[stunnel-users] Premature socket closure - race condition bug?

Graham Nayler (work) graham.nayler at hallmarq.net
Tue Sep 23 22:54:54 CEST 2014


So it's been running for several days now and operationally it's fine for 
me.

I've looked a bit harder at the possible problems I outlined below, and this 
implementation does not show them....but I think sort of by accident.

Addressing the second problem first, what I was worrying about looks to be a 
result of my lack of understanding about how the poll works. If the HUP 
occurs after Stunnel has unloaded the socket, it looks like the poll does 
still complete with (POLLIN|POLLHUP), but the read length is 0. The zero 
length read is then taken as a signal to shut the socket down. (In my case, 
this is also actually the way the programs on either side of the Stunnel 
link detect socket shutdowns). So that's fine.

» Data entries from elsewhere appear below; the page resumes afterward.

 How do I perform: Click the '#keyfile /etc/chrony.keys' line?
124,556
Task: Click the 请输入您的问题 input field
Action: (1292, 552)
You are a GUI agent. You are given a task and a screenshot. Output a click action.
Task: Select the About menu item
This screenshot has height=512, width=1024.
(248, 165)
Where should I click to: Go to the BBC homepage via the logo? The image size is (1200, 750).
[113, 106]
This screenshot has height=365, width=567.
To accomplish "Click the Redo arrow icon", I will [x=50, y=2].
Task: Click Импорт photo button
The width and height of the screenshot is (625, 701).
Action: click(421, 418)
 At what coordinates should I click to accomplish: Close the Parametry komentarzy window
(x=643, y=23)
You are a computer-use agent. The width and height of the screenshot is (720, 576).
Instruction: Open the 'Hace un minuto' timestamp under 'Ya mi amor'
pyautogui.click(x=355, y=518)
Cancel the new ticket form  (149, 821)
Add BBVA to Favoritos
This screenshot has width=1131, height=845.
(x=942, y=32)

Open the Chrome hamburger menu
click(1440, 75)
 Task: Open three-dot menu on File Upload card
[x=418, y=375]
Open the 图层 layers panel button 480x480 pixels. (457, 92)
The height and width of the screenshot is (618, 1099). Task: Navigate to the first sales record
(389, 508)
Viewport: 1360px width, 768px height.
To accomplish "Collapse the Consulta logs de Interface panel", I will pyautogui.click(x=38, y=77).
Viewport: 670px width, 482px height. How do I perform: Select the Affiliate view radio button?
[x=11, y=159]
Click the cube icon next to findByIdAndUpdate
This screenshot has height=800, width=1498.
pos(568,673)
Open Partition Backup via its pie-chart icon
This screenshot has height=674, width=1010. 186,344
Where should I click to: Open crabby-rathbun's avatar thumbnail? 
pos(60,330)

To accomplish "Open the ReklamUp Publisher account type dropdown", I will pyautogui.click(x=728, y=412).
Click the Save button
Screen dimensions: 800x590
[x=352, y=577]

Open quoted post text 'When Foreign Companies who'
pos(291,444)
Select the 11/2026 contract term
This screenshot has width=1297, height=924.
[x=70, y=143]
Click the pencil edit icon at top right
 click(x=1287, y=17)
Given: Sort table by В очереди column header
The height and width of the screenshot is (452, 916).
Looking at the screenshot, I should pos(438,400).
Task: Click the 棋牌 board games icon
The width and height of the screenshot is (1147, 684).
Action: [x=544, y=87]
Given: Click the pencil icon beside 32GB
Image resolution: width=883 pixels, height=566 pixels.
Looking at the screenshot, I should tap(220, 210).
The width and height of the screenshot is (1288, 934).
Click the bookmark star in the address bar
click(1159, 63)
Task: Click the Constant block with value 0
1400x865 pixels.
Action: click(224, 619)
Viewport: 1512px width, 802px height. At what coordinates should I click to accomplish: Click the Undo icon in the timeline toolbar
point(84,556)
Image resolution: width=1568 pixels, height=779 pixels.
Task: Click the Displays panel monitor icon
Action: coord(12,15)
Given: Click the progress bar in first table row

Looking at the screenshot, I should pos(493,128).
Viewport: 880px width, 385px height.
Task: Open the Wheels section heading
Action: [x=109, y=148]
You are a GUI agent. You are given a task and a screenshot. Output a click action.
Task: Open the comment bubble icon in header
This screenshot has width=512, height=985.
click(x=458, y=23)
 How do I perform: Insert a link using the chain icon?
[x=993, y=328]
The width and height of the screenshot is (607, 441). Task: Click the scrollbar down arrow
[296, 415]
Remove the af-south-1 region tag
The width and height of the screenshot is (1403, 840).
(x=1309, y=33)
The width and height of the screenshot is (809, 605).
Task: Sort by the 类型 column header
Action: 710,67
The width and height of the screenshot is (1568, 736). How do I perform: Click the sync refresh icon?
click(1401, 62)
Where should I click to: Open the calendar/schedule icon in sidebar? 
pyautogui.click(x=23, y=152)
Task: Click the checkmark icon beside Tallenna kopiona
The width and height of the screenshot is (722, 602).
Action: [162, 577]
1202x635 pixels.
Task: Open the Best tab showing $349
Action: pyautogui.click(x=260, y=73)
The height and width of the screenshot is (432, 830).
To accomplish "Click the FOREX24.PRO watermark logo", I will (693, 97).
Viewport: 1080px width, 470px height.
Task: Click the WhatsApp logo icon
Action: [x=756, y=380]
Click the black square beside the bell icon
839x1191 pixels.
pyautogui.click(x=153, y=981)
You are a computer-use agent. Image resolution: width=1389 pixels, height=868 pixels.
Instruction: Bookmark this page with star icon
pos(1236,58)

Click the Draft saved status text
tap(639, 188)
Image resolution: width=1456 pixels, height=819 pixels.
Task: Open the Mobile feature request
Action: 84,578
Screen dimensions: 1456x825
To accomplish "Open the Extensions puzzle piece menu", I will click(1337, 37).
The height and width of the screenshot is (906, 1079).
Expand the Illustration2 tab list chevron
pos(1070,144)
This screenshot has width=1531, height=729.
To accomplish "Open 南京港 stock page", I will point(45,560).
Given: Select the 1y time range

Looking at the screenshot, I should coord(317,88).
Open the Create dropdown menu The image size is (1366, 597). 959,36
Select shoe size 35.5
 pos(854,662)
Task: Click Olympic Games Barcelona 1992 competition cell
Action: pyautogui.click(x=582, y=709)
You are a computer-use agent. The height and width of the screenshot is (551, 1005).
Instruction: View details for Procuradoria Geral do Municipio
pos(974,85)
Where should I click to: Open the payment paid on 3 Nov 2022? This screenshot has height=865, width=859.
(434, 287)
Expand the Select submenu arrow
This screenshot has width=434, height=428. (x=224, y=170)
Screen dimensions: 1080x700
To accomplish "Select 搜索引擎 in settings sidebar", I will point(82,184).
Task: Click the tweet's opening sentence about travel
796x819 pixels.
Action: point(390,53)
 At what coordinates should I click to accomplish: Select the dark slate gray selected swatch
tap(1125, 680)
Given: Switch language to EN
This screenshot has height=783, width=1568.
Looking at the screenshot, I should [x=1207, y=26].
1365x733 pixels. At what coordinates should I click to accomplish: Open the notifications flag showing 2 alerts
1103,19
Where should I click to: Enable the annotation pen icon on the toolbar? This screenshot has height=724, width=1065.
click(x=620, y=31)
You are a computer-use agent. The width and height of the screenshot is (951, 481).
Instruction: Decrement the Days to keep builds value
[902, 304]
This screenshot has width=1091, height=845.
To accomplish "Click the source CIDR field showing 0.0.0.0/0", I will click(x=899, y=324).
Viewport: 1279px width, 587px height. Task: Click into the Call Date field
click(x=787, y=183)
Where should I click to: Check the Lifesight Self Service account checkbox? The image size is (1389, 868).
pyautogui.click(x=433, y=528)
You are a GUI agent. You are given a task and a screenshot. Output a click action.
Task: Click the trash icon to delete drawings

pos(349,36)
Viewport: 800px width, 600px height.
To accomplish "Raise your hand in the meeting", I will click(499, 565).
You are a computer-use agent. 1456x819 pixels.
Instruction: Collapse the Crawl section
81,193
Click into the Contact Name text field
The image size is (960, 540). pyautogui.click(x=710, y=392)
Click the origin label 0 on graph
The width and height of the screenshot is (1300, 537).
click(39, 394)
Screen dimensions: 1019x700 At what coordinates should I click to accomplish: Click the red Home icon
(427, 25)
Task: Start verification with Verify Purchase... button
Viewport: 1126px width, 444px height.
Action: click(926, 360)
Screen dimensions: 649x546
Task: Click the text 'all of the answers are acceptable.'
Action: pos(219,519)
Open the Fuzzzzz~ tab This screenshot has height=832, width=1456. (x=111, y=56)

I'm not happy about the way the read-hup is handled in large transfers 
though. The attached logs (including printout of the relevant 'revents' 
fields after each poll completion, and byte transfer counts) show a number 
of scenarios:
1) Large transfer ( > SSL payload size), HUP received after unloading socket
2) Large transfer ( > SSL payload size), HUP received before unloading 
socket
3) Small transfer, HUP received along with socket read
4) Small transfer, HUP received after socket read and after write to SSL
5) Small transfer, HUP received after socket read and before write to SSL

Having read the code more closely I see that you're using a separate 
function s_poll_rdhup() for the read hangup, masking the poll return value 
with POLLRDHUP. Tracing through the return values on my system, this turns 
out to never return true, as the completion signal is only ever POLLHUP, 
never POLLRDHUP. And it's only because of this that Scenario 2) works; if 
that had detected a POLLRDHUP condition, it would have stopped reading the 
socket after its first read loop before reading all the data, and sent an 
incomplete payload. As the socket file descriptors are the same for both 
read and write, it also takes action on the HUP for the WR socket and tries 
to hang that up each time around the loop (this applies to both scenario 2 
and 3) - although I see that actually all it's doing is to clear a flag that 
allows the loop to terminate, so the only real effect is to cause the 
debug/log message to appear more often than necessary.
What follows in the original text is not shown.